YOUR OBJECTIVE:
Where does the word "agent" occur in the entries below? Copy every line that has it.

Entries taken from a collection:
* * *
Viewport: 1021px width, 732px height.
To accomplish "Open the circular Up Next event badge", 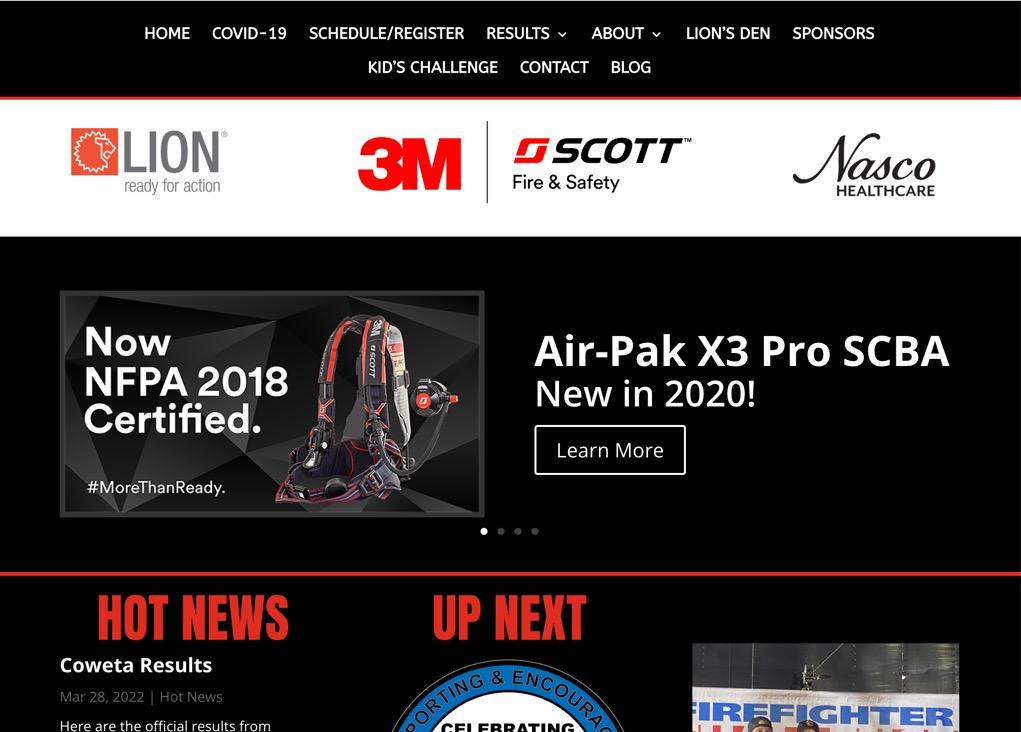I will pyautogui.click(x=508, y=696).
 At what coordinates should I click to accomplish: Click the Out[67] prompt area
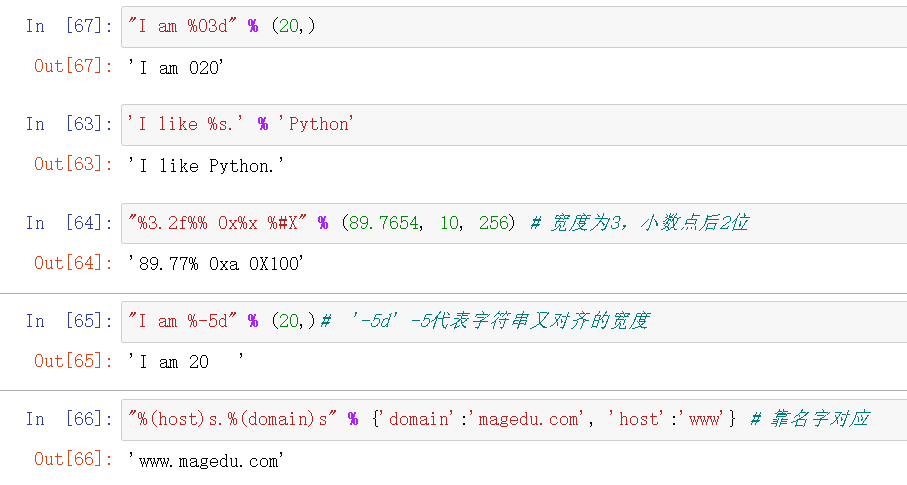73,67
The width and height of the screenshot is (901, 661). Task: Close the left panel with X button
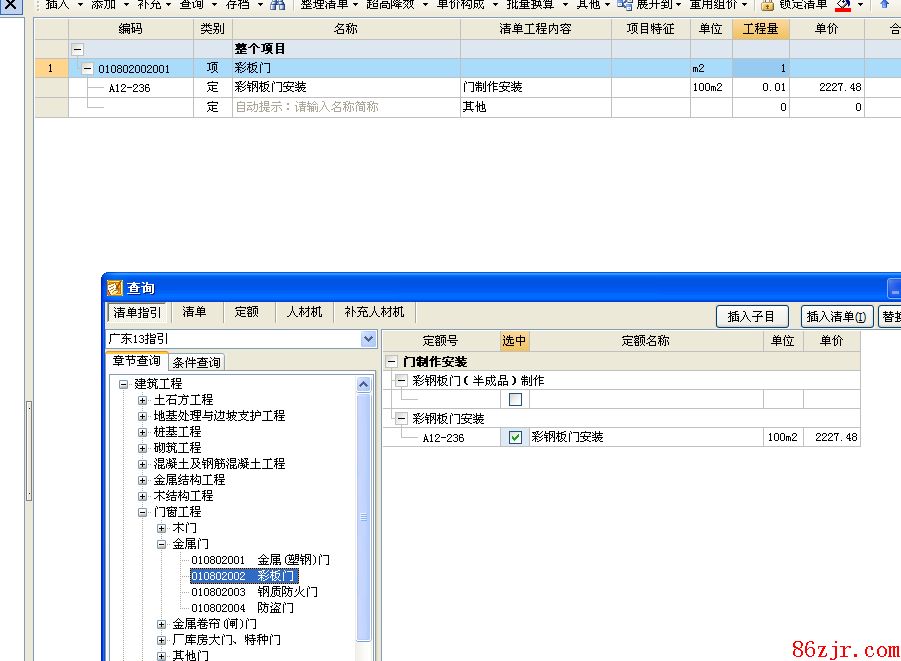pyautogui.click(x=10, y=6)
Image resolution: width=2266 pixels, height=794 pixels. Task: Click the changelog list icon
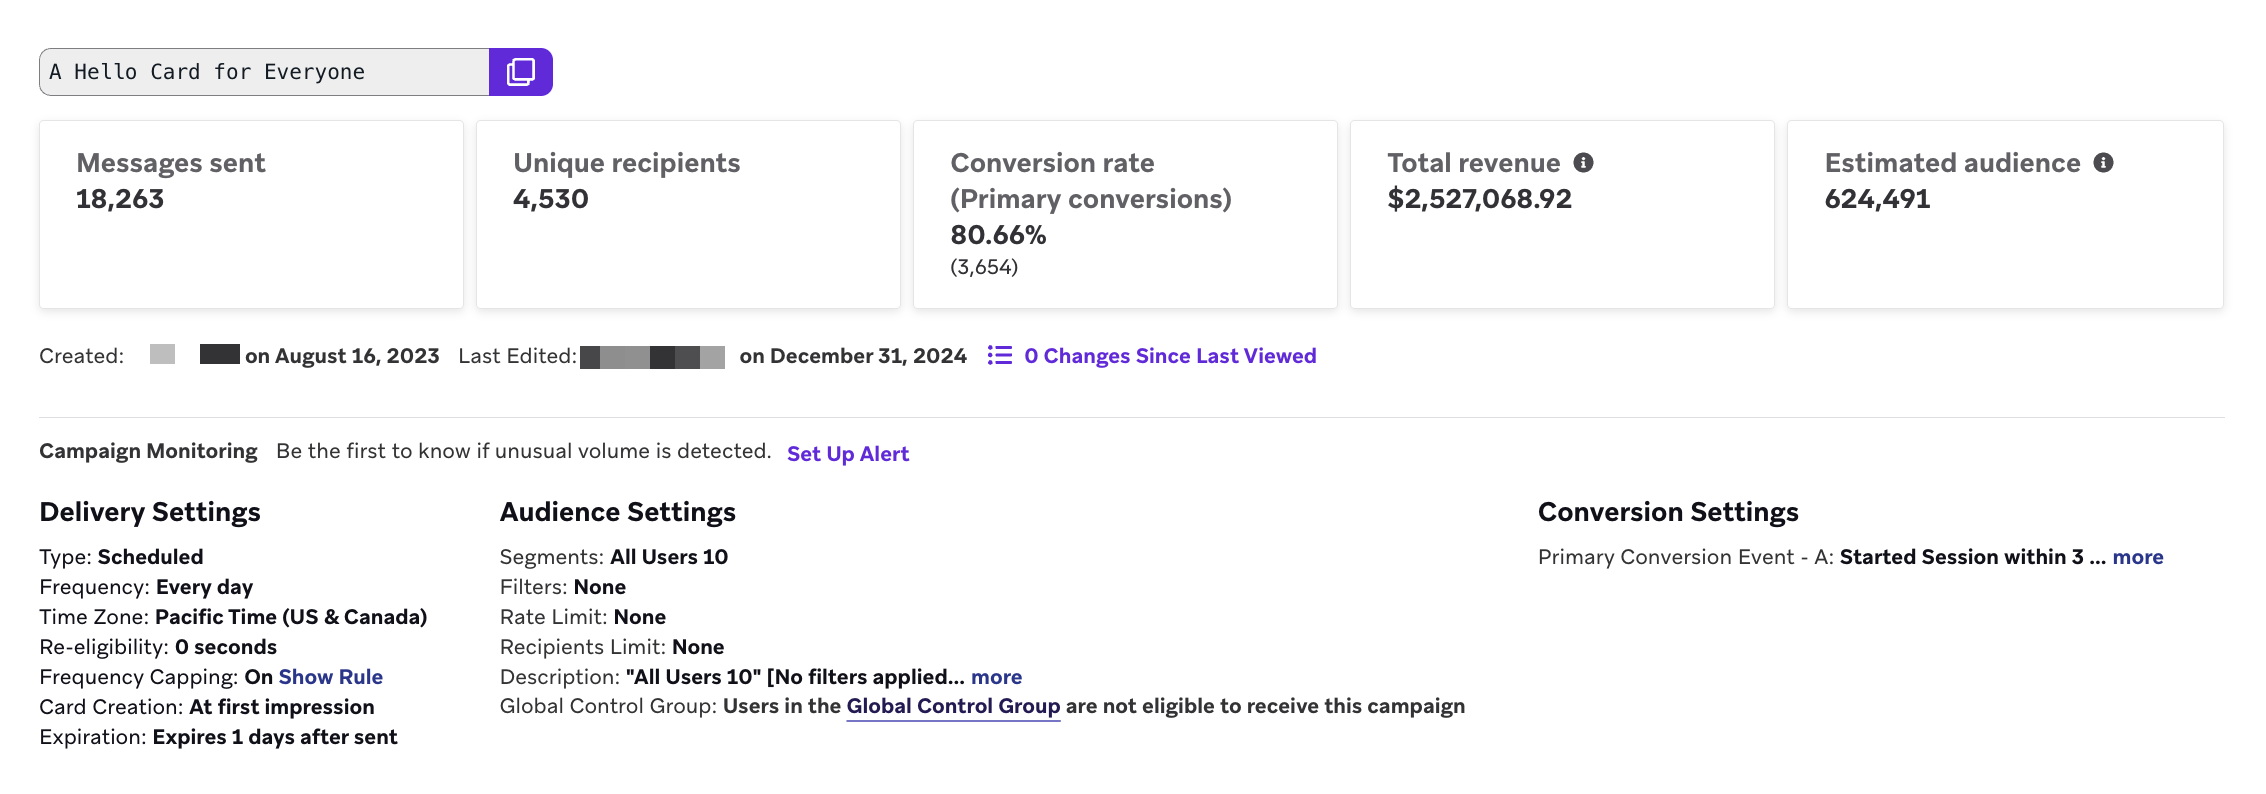(999, 356)

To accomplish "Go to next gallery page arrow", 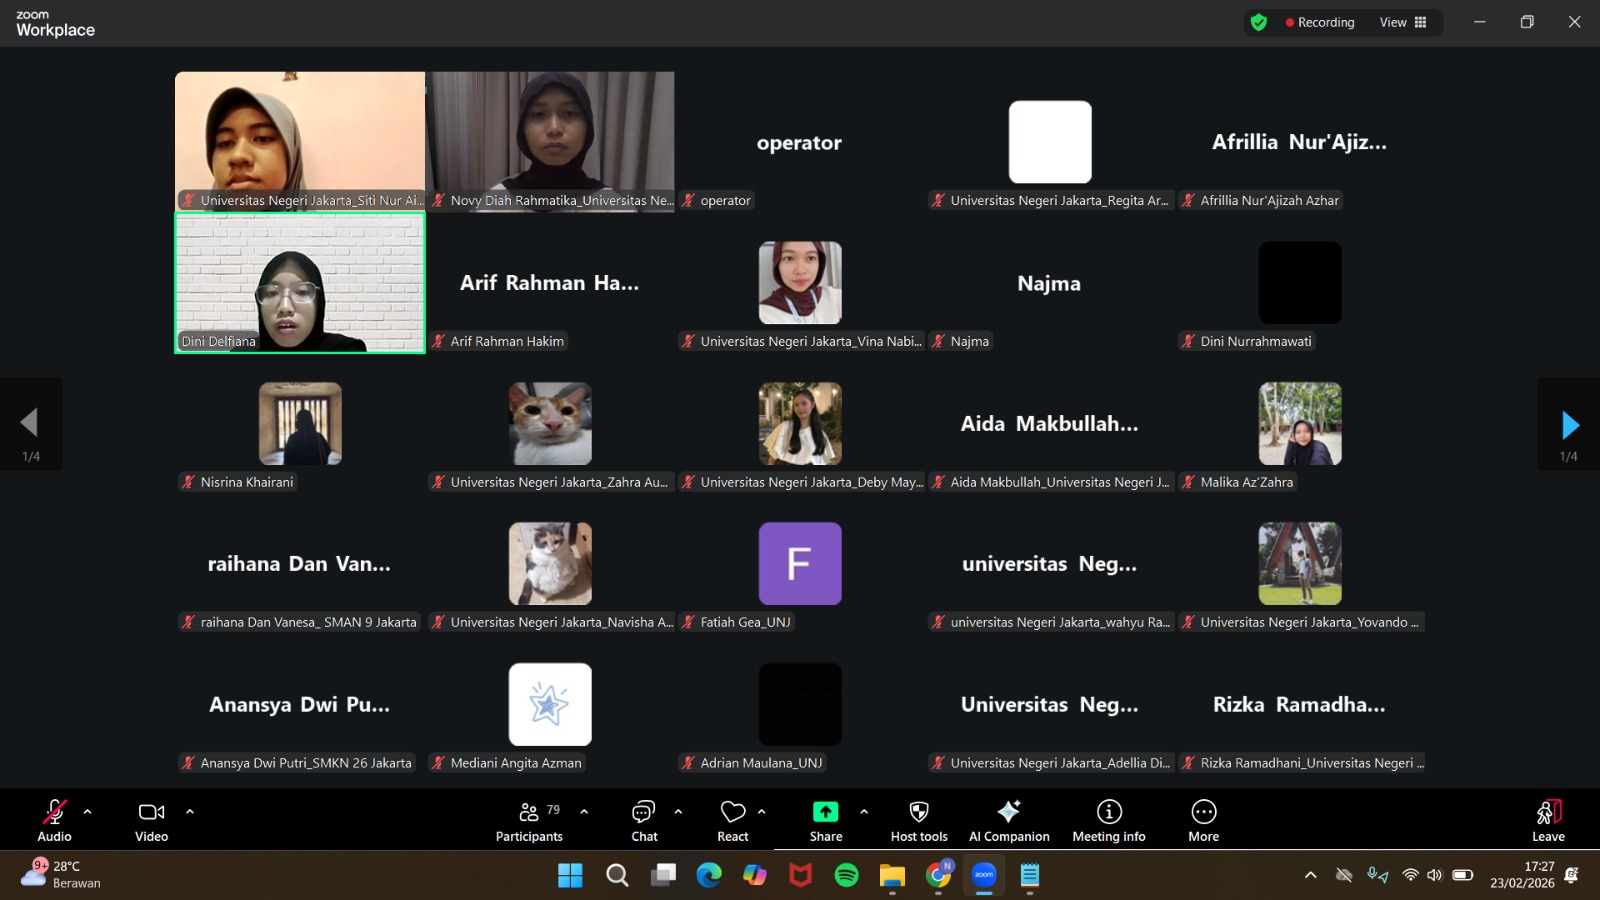I will 1569,425.
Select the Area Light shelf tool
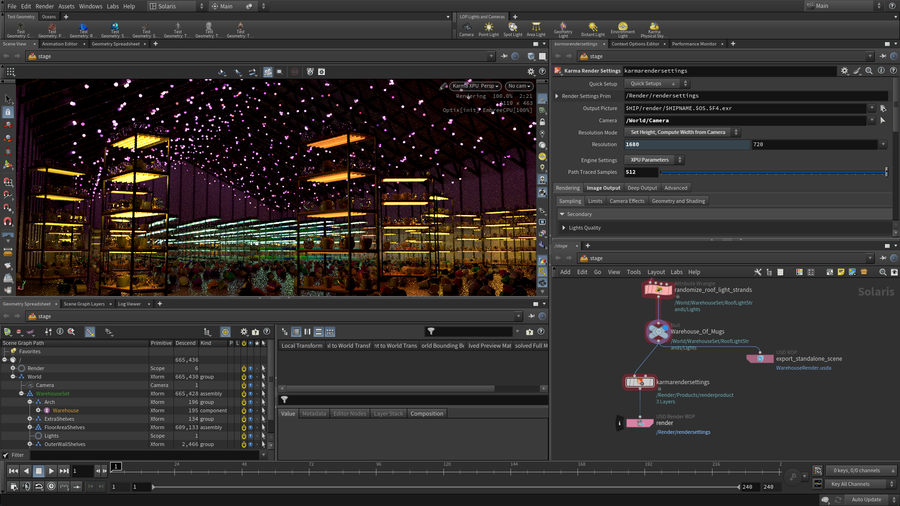900x506 pixels. 536,29
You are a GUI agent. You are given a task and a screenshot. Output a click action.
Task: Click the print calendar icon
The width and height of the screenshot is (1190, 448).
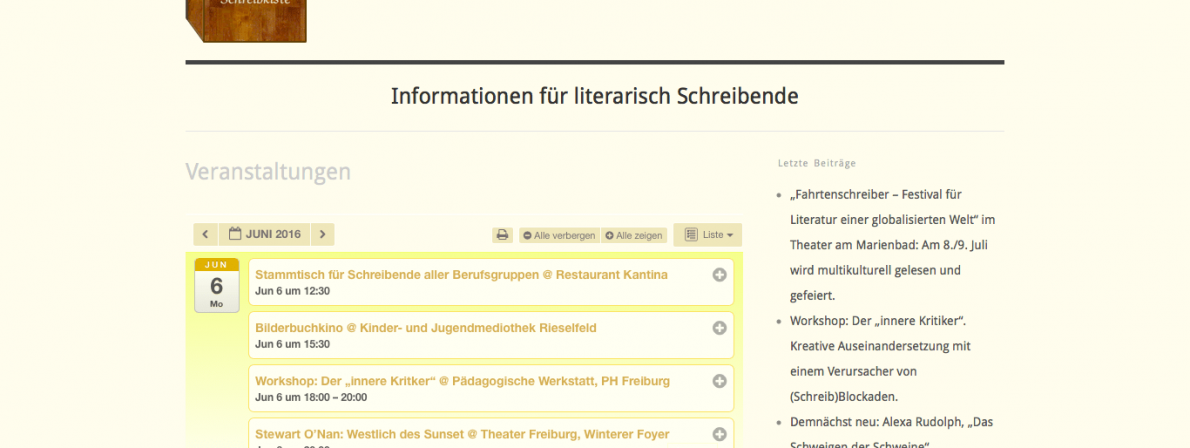(502, 235)
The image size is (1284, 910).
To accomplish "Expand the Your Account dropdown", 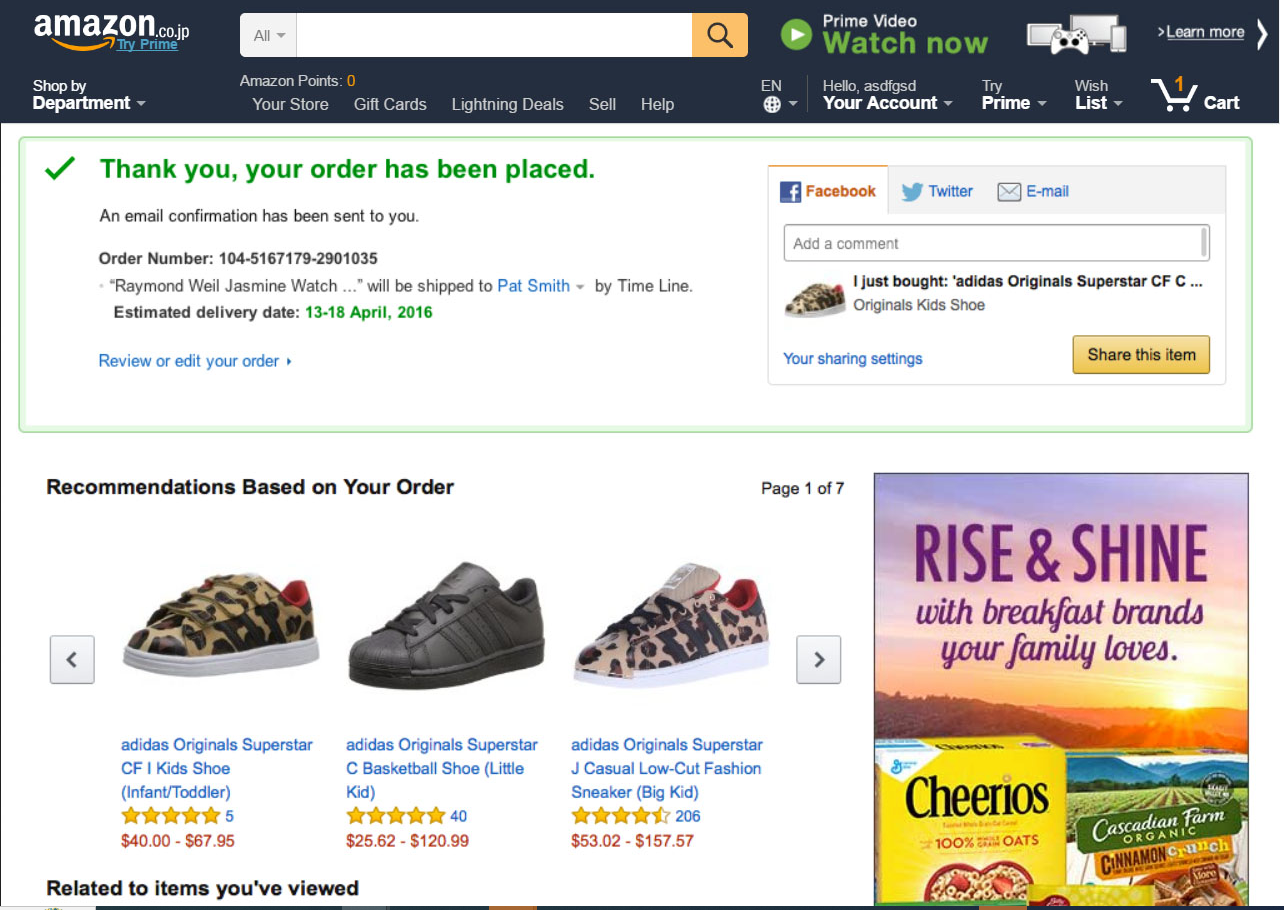I will point(887,95).
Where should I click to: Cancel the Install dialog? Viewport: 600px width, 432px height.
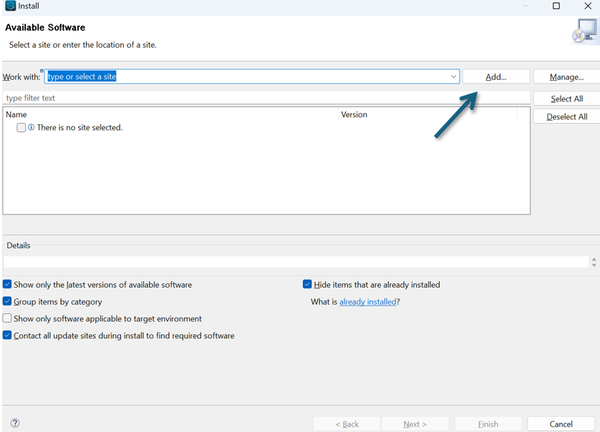click(561, 424)
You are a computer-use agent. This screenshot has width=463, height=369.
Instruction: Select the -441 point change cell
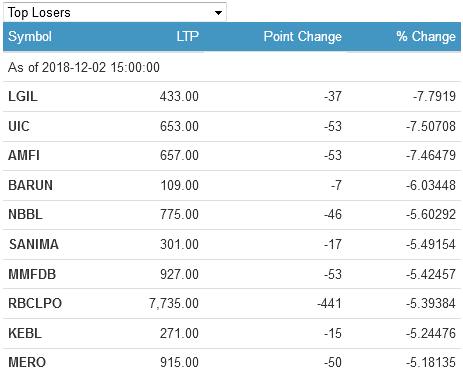click(329, 303)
* * *
RESULT OF THIS TASK:
You are a GUI agent. You are given a task and a screenshot. Output a click action.
You are a computer-use agent. This screenshot has width=463, height=369.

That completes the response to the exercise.